• Passage
*** Block opens ***
It’s all very well to die tragically of an overdose, commit suicide or choke to death on your own vomit and become an icon of rock n’ roll history, staring out from posters on teenage bedroom walls and becoming an icon of popular culture. However what about those who die in less than rock n’ roll circumstances. You haven’t heard of these tragic deaths before? That’s probably because the circumstances weren’t very rock n’ roll...
Nick Drake The British folk troubadour struggled with mental health issues and drug addiction, increasingly finding it hard to function by himself. He was forced to move home with his parents in his late 20s, dying of an overdose of antidepressants, of all dugs, in their basement.
Stiv Bators – The Dead Boys Front man for punk legends The Dead Boys and Lords of the New Church, Bators was stumbling around drunk in Paris one night when he was hit by a taxi. He went to the emergency department of a local hospital for a check up, but bored of waiting he decided to head home, where he died of concussion in his sleep.
Keith Relf – The Yardbirds Relf, the lead singer of legendary blues rockers The Yardbirds, pulled out his guitar at home one night but didn’t ground the electrical connection; literally dying of rock n’ roll when his guitar electrocuted him.
Allen Collins – Lynyrd Skynrd Hard drinking, gambling, woman bashing Allen Collins was your typical Southern gentleman. He survived the plane crash that killed most of his band mates in Lynyrd Skynrd, then managed to survive after crashing his car while drink driving in an incident which killed his girlfriend at the time. So for him to die of pneumonia a few years later was just a bit of a let down for fans who had been not unreasonably expecting him to go out with a bang.
Andy Gibb- The Bee Gees The younger brother of Bee Gees Barry, Robin, and Maurice Gibb had a successful career in the late 70s and 80s, topping the charts in Australia and the US. Alas a fiendish cocaine addiction weakened his heart and he died aged 30 from a viral infection which attacked his heart, weakened by years of cocaine abuse.
*** Block closes ***
• Task to carry out
In the passage about musicians' unglamorous deaths, in what city was Stiv Bators hit by a taxi?

Saved data entries
*** Block opens ***
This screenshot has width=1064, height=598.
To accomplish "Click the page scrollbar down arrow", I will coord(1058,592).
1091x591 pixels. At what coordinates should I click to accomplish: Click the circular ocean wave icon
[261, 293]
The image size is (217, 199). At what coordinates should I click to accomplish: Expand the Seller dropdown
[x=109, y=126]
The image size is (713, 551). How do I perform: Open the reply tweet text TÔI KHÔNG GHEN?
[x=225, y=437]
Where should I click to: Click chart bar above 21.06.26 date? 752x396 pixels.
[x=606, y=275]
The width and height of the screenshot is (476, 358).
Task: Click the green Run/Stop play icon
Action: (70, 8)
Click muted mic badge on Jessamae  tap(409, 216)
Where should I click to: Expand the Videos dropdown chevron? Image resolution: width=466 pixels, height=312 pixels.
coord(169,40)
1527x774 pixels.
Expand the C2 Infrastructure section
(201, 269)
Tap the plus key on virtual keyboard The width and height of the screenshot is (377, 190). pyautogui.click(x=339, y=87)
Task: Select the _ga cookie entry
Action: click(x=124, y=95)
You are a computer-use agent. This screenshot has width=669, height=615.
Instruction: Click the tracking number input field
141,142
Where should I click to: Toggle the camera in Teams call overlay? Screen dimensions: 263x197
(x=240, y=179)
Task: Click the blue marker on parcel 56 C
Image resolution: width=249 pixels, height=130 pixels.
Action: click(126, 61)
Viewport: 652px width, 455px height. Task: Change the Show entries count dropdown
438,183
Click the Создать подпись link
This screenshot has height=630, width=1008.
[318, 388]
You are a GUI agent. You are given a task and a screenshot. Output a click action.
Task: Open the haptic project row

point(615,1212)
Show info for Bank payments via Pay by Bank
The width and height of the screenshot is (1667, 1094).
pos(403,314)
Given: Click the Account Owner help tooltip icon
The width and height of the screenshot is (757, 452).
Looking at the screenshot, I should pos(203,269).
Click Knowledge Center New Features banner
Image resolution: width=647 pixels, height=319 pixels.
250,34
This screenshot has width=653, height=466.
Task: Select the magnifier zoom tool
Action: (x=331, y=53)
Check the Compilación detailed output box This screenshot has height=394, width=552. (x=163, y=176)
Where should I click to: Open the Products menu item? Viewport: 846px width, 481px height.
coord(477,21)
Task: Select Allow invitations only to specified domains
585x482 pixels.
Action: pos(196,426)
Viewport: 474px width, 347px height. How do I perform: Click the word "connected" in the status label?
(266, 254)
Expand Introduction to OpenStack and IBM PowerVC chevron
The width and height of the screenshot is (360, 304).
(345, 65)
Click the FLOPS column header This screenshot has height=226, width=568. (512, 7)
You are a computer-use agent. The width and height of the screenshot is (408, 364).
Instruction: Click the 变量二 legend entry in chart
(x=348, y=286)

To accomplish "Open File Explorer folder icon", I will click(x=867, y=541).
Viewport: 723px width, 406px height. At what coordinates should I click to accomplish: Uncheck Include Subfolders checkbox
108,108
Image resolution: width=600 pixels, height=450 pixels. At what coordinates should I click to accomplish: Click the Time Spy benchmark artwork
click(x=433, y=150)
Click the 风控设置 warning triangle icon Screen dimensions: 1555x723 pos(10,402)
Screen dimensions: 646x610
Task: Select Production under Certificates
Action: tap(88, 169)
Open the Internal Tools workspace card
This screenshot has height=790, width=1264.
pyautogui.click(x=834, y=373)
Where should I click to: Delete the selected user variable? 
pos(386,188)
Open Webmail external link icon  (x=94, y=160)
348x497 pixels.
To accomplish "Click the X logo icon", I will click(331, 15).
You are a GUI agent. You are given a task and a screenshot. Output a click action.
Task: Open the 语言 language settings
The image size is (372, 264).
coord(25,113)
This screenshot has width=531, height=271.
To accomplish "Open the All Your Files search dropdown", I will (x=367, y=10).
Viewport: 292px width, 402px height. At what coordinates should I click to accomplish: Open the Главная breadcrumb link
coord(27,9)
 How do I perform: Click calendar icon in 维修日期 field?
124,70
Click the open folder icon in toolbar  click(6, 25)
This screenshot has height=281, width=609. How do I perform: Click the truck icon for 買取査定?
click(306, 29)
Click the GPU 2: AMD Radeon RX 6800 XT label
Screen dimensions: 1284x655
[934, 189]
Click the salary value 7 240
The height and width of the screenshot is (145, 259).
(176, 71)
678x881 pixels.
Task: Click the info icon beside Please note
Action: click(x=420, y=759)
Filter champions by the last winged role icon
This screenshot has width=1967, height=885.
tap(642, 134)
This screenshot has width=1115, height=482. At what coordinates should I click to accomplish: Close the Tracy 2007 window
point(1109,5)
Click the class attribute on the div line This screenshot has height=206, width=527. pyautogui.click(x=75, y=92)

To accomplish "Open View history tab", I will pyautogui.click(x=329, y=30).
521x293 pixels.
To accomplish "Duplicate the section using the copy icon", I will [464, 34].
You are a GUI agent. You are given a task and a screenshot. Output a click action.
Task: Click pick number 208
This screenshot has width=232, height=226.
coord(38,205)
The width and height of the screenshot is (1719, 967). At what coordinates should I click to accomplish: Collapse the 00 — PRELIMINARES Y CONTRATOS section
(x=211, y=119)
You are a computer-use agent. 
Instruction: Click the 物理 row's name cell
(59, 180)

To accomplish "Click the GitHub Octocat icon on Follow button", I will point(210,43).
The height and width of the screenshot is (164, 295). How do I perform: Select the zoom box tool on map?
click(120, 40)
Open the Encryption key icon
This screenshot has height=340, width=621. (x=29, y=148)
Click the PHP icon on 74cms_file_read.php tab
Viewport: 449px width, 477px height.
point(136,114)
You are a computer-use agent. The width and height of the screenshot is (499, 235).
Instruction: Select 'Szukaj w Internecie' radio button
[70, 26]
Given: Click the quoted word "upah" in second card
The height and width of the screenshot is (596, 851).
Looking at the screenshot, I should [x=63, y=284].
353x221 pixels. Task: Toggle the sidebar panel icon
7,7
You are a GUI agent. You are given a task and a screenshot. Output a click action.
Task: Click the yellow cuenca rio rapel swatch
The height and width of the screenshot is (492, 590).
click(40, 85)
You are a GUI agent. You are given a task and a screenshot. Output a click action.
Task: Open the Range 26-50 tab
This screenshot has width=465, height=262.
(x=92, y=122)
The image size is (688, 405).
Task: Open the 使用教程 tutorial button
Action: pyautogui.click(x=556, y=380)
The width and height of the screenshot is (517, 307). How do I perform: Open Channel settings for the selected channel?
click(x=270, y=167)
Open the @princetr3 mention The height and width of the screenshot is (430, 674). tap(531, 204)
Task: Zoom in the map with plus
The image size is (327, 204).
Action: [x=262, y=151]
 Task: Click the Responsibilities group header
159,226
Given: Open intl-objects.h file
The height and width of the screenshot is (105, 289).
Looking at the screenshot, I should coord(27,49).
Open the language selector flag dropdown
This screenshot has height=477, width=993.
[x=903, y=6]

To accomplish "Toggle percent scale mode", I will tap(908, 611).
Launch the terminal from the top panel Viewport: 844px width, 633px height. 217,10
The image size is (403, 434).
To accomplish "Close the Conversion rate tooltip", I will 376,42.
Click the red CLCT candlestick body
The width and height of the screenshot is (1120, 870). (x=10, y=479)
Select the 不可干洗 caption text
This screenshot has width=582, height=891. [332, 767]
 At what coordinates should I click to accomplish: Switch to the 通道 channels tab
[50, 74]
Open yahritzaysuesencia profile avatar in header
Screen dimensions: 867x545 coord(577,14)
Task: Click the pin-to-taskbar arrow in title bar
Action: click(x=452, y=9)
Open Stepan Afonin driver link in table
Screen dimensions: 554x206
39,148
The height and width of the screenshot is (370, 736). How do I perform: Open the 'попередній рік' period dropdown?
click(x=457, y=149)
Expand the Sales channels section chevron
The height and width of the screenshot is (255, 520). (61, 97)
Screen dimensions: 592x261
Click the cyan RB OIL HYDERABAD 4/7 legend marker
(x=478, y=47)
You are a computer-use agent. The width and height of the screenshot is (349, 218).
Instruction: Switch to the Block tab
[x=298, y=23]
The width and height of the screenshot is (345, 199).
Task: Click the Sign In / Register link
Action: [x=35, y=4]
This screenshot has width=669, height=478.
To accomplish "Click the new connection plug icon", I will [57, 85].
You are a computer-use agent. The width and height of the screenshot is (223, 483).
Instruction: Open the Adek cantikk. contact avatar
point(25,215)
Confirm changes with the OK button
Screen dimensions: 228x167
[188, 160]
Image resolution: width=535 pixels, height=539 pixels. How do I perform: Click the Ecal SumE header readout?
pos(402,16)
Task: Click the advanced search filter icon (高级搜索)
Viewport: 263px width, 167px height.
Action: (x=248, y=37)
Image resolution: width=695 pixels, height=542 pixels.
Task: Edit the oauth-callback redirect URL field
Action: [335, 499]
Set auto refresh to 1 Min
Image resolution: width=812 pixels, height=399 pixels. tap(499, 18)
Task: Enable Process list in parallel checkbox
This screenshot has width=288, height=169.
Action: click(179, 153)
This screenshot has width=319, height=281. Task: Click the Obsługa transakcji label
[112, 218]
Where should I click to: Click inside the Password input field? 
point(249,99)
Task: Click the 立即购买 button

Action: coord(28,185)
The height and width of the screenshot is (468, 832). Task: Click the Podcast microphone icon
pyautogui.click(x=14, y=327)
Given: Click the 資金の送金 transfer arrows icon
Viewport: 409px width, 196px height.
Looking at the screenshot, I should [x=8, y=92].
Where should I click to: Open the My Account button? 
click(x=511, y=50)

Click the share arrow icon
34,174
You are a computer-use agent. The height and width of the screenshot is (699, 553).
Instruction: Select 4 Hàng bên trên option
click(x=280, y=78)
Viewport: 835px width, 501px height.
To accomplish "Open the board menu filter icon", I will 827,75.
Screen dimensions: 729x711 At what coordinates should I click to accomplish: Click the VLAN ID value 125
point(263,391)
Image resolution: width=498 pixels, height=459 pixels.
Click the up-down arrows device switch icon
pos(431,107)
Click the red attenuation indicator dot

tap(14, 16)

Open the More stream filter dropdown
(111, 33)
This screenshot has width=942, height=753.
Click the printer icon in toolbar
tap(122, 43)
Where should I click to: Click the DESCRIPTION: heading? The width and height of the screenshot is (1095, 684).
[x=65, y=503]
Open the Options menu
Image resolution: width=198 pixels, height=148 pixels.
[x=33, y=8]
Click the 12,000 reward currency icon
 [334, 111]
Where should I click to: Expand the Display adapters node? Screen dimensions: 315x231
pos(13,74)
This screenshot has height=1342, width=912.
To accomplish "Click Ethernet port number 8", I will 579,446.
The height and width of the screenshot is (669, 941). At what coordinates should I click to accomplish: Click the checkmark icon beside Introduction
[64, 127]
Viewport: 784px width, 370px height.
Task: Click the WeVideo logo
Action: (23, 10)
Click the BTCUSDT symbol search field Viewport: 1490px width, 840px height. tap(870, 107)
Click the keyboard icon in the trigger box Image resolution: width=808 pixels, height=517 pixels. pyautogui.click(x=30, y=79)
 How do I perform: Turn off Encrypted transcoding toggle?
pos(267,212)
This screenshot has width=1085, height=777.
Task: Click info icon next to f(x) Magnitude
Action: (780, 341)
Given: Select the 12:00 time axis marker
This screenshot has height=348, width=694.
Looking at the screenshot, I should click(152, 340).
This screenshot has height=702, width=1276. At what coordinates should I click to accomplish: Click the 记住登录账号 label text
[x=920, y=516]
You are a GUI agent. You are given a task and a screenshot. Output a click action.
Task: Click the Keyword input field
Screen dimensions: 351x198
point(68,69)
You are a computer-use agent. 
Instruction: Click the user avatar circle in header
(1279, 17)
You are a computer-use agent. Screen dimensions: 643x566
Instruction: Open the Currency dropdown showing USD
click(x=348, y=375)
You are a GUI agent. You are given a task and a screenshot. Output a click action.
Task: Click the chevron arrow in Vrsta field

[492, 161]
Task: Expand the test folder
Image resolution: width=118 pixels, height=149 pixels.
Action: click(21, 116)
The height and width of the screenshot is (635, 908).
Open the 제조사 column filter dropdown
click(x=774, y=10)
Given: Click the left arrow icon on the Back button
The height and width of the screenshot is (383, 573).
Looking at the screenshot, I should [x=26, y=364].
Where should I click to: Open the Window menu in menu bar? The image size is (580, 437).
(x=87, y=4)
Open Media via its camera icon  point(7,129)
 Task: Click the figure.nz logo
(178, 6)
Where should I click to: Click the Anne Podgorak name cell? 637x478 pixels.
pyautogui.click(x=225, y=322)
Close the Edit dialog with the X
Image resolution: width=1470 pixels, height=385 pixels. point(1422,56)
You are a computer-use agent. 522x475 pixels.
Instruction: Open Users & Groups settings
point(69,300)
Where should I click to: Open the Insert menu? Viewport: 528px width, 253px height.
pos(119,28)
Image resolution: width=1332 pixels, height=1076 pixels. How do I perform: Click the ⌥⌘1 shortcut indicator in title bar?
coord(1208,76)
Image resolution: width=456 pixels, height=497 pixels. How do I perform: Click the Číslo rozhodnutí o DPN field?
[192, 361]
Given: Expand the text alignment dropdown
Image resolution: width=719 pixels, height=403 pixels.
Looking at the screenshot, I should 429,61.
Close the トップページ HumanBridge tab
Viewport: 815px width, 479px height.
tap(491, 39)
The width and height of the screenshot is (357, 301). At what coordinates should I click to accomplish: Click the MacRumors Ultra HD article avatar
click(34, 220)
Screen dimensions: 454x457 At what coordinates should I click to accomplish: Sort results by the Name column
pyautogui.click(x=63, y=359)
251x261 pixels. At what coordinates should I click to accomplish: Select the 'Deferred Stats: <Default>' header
*** Block closes ***
• Solved problem
Paris